Your tasks:
1. In the FreshPorts query excerpt, which column must be NULL for a commit_log row to be included?
2. Name every database table that the SQL statement in the FreshPorts query excerpt reads from.
3. Extend the FreshPorts query excerpt, starting right after its final line.

══ Given passage ══

Oh. Now there’s some stuff I forgot we were recording… I’ll look into those and start dealing with them later, but here is a list of the distinct root directory of the files in all those commits:

freshports.org=# select distinct split_part(element_pathname(id), '/', 2) 
  from element E 
 where id in (select element_id 
                from commit_log_elements 
               where commit_log_id in (select id 
                                         from commit_log
                                        where repo_id IS NULL
                                        ));
                  split_part                   
-----------------------------------------------
   releng
   svnadmin
   vendor-crypto
   vendor-sys
 COPYRIGHT
 COPYRIGHT   (contents, props changed)
 COPYRIGHT   (props changed)
 CVSROOT
 CVSROOT-doc
 CVSROOT-ports
 CVSROOT-src
 Directory Properties:
 LOCKS   (props changed)
 MAINTAINERS
 MAINTAINERS   (contents, props changed)
 MAINTAINERS   (props changed)
 Makefile
 Makefile   (contents, props changed)
 Makefile   (props changed)
 Makefile.inc1
 Makefile.inc1   (contents, props changed)

═══
══ Supplied material ══

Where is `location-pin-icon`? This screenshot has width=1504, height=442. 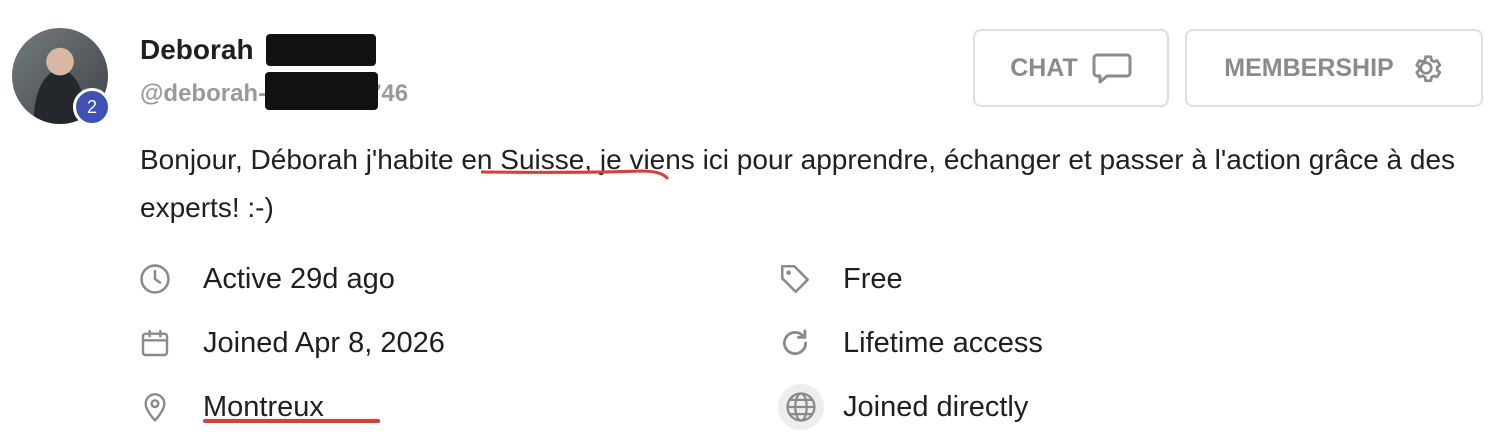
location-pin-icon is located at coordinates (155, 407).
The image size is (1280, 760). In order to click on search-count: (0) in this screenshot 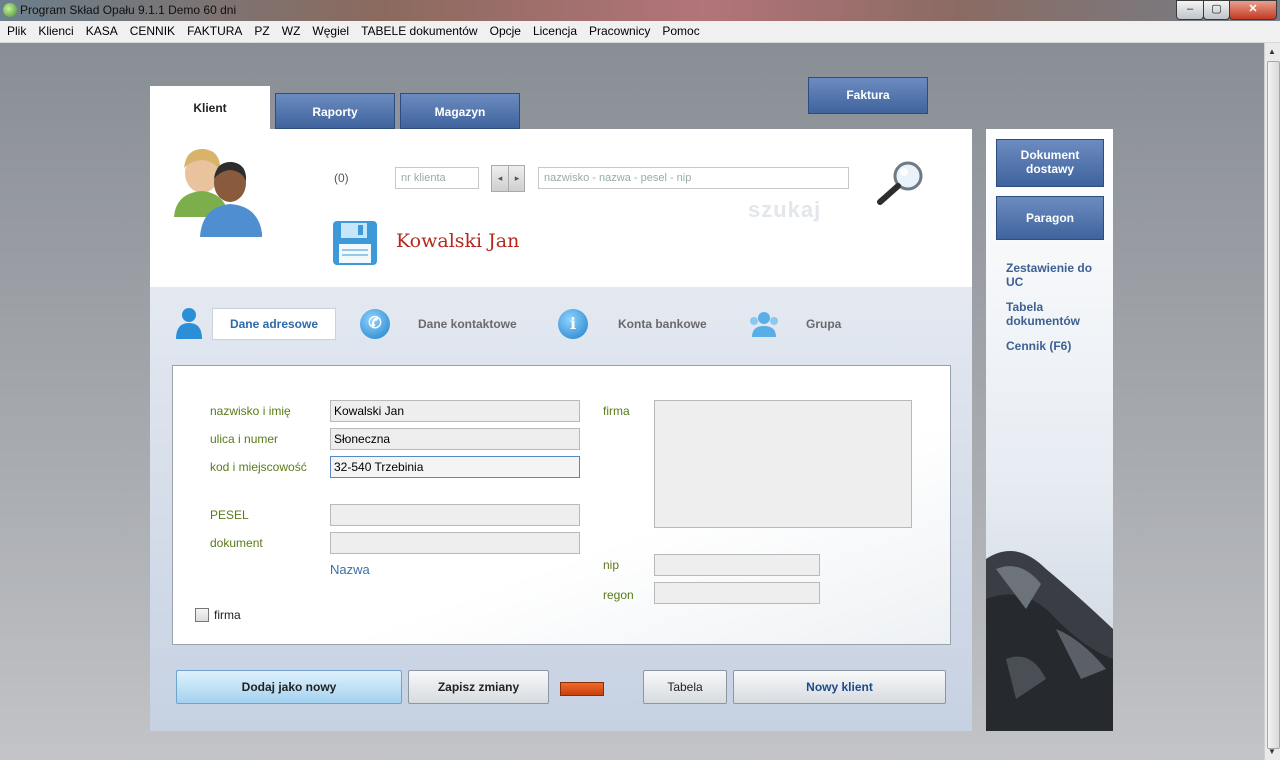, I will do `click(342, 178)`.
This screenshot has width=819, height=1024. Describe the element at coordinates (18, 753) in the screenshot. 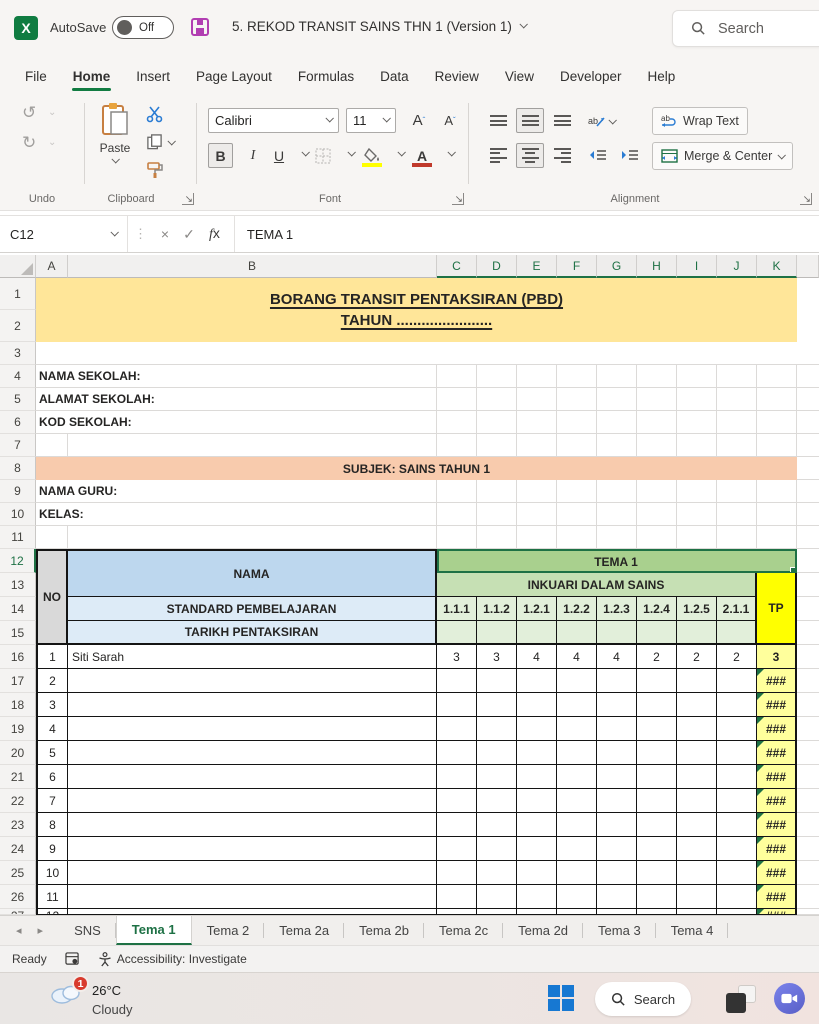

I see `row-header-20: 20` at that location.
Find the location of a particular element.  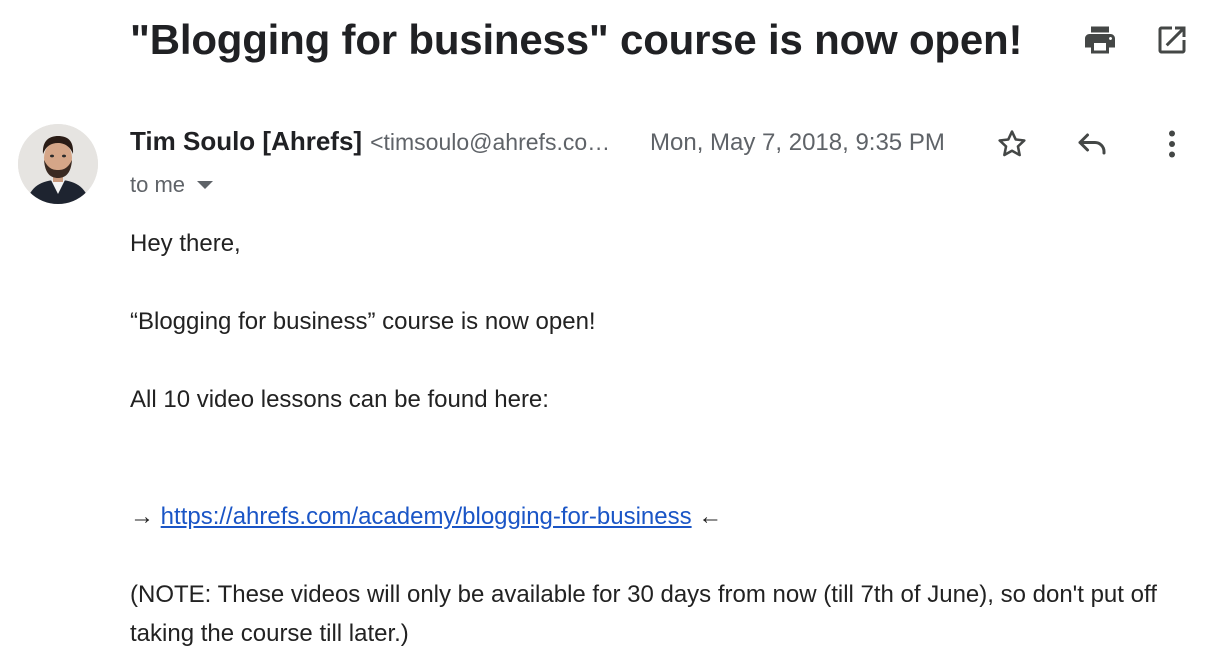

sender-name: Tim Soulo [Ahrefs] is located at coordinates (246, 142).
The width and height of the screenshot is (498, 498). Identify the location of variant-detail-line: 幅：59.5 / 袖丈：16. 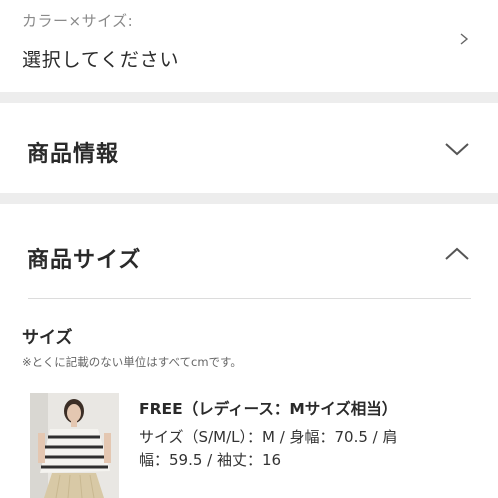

═══
══ Supplied material ══

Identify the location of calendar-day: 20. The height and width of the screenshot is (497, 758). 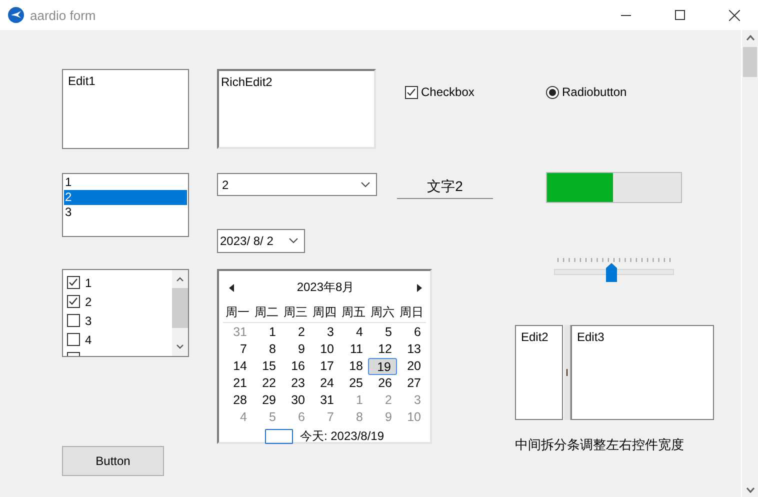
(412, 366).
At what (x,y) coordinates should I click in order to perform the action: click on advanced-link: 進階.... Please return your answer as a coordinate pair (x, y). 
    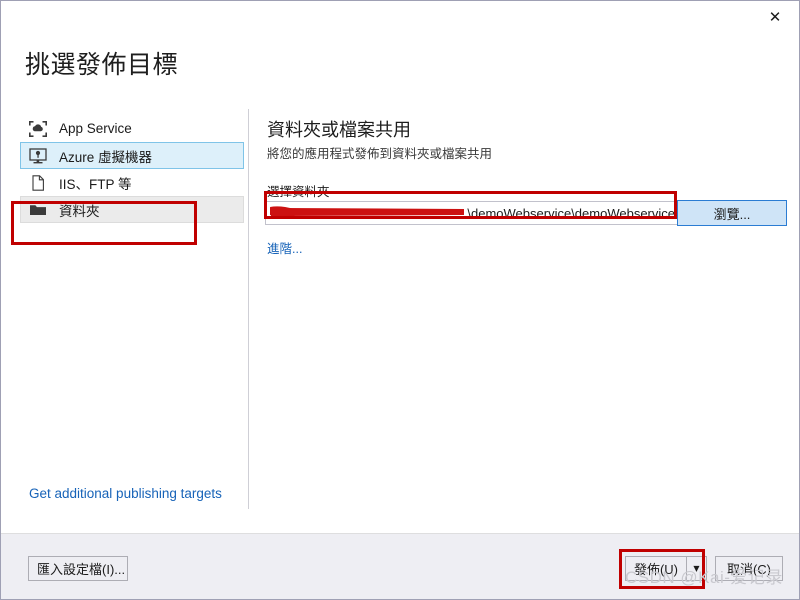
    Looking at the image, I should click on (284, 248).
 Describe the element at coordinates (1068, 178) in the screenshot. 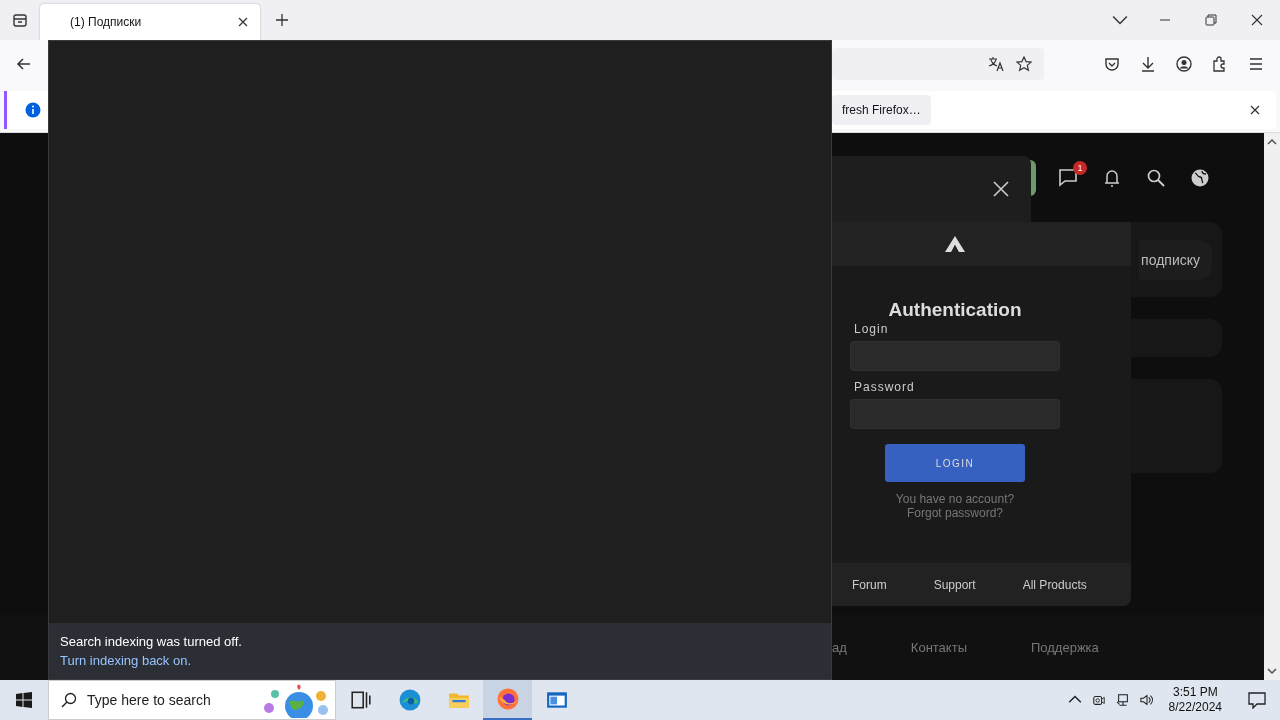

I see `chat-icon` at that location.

═══
══ Supplied material ══

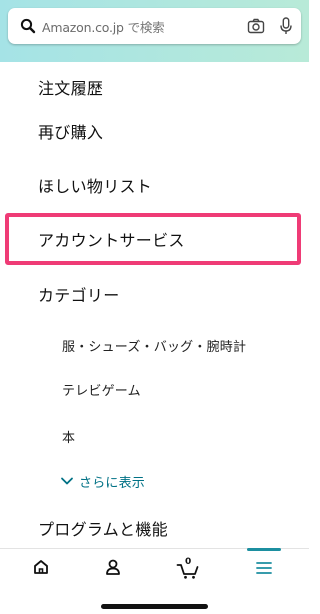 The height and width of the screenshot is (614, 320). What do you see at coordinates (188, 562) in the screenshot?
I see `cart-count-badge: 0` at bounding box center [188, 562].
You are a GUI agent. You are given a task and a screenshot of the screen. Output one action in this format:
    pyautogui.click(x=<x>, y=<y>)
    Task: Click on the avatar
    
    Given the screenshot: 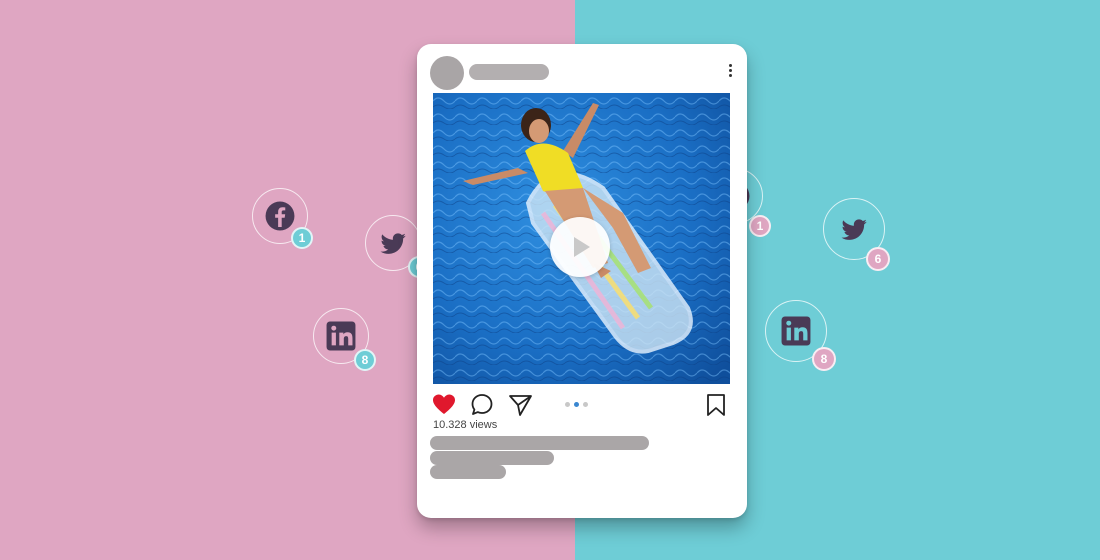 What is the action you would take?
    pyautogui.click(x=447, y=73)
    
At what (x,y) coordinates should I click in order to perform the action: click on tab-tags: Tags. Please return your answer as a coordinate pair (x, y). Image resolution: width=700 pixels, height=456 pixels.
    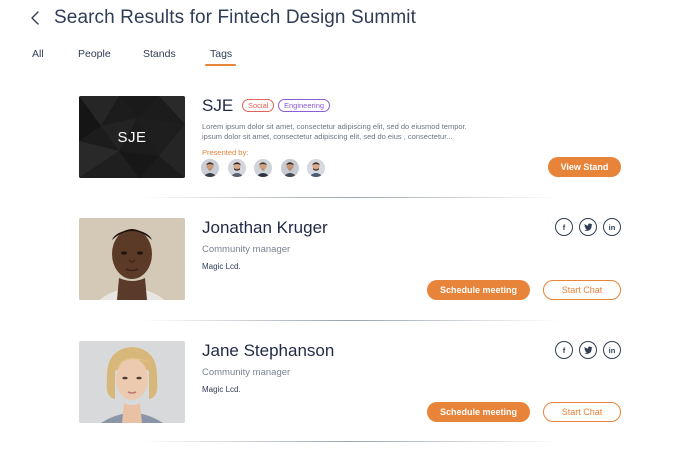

═══

Answers below:
1. repo_id

2. element, commit_log_elements, commit_log

3.
 Makefile.inc1   (props changed)
 Makefile.mips
 NetBSD
 ObsoleteFiles.inc
 ObsoleteFiles.inc   (contents, props changed)
 ObsoleteFiles.inc   (props changed)
 README   (props changed)
 Replaced:
 UPDATING
 UPDATING   (contents, props changed)
 UPDATING   (props changed)
 bin
 bind9
 byacc
 cddl
 clang
 com_err
 compiler-rt
 contrib
 crypto
 de_DE.ISO8859-1
 distrib
 dtracetoolkit
 en_US.ISO8859-1
 es_ES.ISO8859-1
 etc
 file
 flex
 fr_FR.ISO8859-1
 games
 gcc
 gnu
 gperf
 groff
 illumos
 include
 it_IT.ISO8859-15
 ja_JP.eucJP
 kerberos5
 ldns
 less
 lib
 libarchive
 libc++
 libcxxrt
 libexec
 libpcap
 libz
 llvm
 mn_MN.UTF-8
 netcat
 nl_NL.ISO8859-1
 one-true-awk
 openpam
 openresolv
 pciids
 ports
 projects
 release
 rescue
 ru_RU.KOI8-R
 sbin
 secure
 share
 sys
 tcpdump
 tcsh
 tools
 tzdata
 unbound
 usr.bin
 usr.sbin
 www
 xz-embedded
 zh_CN.GB2312
(96 rows)

freshports.org=#  

Now, how about getting repo_id set when the data is coming into the database?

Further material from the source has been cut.